Luke 2 contains pretty much the whole of Jesus' childhood: the nativity, the presentation, the finding in the temple. It seemed, as I was reading, that there was a significant connection just begging to be made between that and the canonizations of Sts Louis and Zelie Martin this past Sunday... but I haven't been able to quite figure that connection out. 

"In His wisdom, God wanted it this way to remind us that the world is not our true home." – St Zelie Martin

How often Mary and Joseph must have been reminded of that! Scripture doesn't really tell us anything about Jesus as a child, apart from his being subject to his parents and advancing "in wisdom, and age, and grace before God and men." What a weighty responsibility Mary and Joseph were given, raising and teaching him. Little Bear and I were reading in his Pre-K religion book today about Jesus growing and learning just like him, but never doing anything wrong or sinful. What was it like, being His parents?

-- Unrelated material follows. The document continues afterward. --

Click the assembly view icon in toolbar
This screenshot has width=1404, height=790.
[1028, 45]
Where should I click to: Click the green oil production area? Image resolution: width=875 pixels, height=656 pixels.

It's our task, as parents, to do everything we can to bring our children to heaven, to raise saints. Sts Louis and Zelie Martin succeeded. I pray that we will; some days, that sounds like a frighteningly difficult-to-impossible job. But thinking about what was asked of Mary and Joseph, raising and teaching the Son of God, being the ones whom He obeyed as a child... wow. Humanly, that's a truly impossible task, but they weren't asked to do it on their own human strength; God gave them the graces they needed, just as He makes available to us the graces we need for the responsibilities He's entrusted to us.